**Exercise input**
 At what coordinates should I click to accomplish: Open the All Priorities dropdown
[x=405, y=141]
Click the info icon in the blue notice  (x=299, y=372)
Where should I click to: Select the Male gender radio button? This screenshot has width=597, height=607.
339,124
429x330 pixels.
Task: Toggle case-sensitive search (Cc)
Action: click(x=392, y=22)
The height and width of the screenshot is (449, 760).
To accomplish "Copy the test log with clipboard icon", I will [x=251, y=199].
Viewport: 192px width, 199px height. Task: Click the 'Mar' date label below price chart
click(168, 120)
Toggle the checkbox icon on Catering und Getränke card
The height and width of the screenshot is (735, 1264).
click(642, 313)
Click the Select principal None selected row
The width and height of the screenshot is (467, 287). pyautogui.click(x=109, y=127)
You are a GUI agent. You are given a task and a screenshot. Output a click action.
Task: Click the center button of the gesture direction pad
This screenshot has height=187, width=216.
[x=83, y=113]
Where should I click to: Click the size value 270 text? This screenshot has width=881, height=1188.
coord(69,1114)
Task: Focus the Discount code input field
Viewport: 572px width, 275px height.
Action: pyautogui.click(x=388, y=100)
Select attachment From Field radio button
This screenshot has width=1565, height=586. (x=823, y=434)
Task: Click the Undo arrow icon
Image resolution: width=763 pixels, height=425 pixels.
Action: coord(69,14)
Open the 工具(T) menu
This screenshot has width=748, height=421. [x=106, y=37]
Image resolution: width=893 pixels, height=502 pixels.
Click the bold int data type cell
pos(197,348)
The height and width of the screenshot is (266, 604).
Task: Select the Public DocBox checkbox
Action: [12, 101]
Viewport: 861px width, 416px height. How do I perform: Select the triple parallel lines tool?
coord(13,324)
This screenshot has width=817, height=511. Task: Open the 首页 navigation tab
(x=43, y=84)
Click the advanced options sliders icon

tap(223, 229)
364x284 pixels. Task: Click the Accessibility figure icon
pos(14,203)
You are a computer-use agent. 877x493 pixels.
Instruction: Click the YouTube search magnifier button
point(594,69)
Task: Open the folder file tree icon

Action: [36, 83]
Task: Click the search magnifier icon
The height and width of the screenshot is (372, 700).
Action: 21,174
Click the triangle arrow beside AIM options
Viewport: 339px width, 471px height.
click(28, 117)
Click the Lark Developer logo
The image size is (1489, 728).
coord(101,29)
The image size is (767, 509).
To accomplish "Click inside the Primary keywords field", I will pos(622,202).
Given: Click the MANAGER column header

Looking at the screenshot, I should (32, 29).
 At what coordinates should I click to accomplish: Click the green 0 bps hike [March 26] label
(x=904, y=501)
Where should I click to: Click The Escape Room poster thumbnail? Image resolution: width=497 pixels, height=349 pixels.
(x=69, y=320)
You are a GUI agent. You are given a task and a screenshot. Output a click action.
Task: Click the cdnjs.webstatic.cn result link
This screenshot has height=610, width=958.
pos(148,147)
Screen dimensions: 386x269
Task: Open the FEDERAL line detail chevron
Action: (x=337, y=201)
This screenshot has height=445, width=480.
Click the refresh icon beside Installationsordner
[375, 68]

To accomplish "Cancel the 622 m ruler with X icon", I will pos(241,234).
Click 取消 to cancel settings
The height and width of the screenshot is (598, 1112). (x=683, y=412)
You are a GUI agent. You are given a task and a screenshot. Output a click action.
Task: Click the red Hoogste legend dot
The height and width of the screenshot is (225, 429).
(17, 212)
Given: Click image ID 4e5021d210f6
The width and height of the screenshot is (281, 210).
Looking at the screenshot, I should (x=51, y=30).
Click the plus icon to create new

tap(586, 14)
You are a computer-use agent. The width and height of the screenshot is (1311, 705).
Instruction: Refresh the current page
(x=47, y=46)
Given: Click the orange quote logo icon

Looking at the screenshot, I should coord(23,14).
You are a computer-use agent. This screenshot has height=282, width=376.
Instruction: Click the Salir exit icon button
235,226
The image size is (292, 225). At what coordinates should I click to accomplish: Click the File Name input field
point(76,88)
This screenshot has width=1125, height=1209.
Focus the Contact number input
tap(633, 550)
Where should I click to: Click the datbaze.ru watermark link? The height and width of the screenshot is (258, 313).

**Stated exercise**
Copy out all of the material above word for word, with nothing added, dropped, or changed.

**Task output**
 At what coordinates should I click to accomplish: Open the All Priorities dropdown
[x=405, y=141]
Click the info icon in the blue notice  (x=299, y=372)
Where should I click to: Select the Male gender radio button? This screenshot has width=597, height=607.
339,124
429x330 pixels.
Task: Toggle case-sensitive search (Cc)
Action: click(x=392, y=22)
The height and width of the screenshot is (449, 760).
To accomplish "Copy the test log with clipboard icon", I will [x=251, y=199].
Viewport: 192px width, 199px height. Task: Click the 'Mar' date label below price chart
click(168, 120)
Toggle the checkbox icon on Catering und Getränke card
The height and width of the screenshot is (735, 1264).
click(642, 313)
Click the Select principal None selected row
The width and height of the screenshot is (467, 287). pyautogui.click(x=109, y=127)
You are a GUI agent. You are given a task and a screenshot. Output a click action.
Task: Click the center button of the gesture direction pad
This screenshot has height=187, width=216.
[x=83, y=113]
Where should I click to: Click the size value 270 text? This screenshot has width=881, height=1188.
coord(69,1114)
Task: Focus the Discount code input field
Viewport: 572px width, 275px height.
Action: pyautogui.click(x=388, y=100)
Select attachment From Field radio button
This screenshot has width=1565, height=586. (x=823, y=434)
Task: Click the Undo arrow icon
Image resolution: width=763 pixels, height=425 pixels.
Action: coord(69,14)
Open the 工具(T) menu
This screenshot has width=748, height=421. [x=106, y=37]
Image resolution: width=893 pixels, height=502 pixels.
Click the bold int data type cell
pos(197,348)
The height and width of the screenshot is (266, 604).
Task: Select the Public DocBox checkbox
Action: [12, 101]
Viewport: 861px width, 416px height. How do I perform: Select the triple parallel lines tool?
coord(13,324)
This screenshot has width=817, height=511. Task: Open the 首页 navigation tab
(x=43, y=84)
Click the advanced options sliders icon

tap(223, 229)
364x284 pixels. Task: Click the Accessibility figure icon
pos(14,203)
You are a computer-use agent. 877x493 pixels.
Instruction: Click the YouTube search magnifier button
point(594,69)
Task: Open the folder file tree icon

Action: [36, 83]
Task: Click the search magnifier icon
The height and width of the screenshot is (372, 700).
Action: 21,174
Click the triangle arrow beside AIM options
Viewport: 339px width, 471px height.
click(28, 117)
Click the Lark Developer logo
The image size is (1489, 728).
coord(101,29)
The image size is (767, 509).
To accomplish "Click inside the Primary keywords field", I will pos(622,202).
Given: Click the MANAGER column header

Looking at the screenshot, I should (32, 29).
 At what coordinates should I click to accomplish: Click the green 0 bps hike [March 26] label
(x=904, y=501)
Where should I click to: Click The Escape Room poster thumbnail? Image resolution: width=497 pixels, height=349 pixels.
(x=69, y=320)
You are a GUI agent. You are given a task and a screenshot. Output a click action.
Task: Click the cdnjs.webstatic.cn result link
This screenshot has height=610, width=958.
pos(148,147)
Screen dimensions: 386x269
Task: Open the FEDERAL line detail chevron
Action: (x=337, y=201)
This screenshot has height=445, width=480.
Click the refresh icon beside Installationsordner
[375, 68]

To accomplish "Cancel the 622 m ruler with X icon", I will pos(241,234).
Click 取消 to cancel settings
The height and width of the screenshot is (598, 1112). (x=683, y=412)
You are a GUI agent. You are given a task and a screenshot. Output a click action.
Task: Click the red Hoogste legend dot
The height and width of the screenshot is (225, 429).
(17, 212)
Given: Click image ID 4e5021d210f6
The width and height of the screenshot is (281, 210).
Looking at the screenshot, I should (x=51, y=30).
Click the plus icon to create new

tap(586, 14)
You are a computer-use agent. The width and height of the screenshot is (1311, 705).
Instruction: Refresh the current page
(x=47, y=46)
Given: Click the orange quote logo icon

Looking at the screenshot, I should coord(23,14).
You are a computer-use agent. This screenshot has height=282, width=376.
Instruction: Click the Salir exit icon button
235,226
The image size is (292, 225). At what coordinates should I click to accomplish: Click the File Name input field
point(76,88)
This screenshot has width=1125, height=1209.
Focus the Contact number input
tap(633, 550)
Where should I click to: Click the datbaze.ru watermark link? The height and width of the screenshot is (258, 313).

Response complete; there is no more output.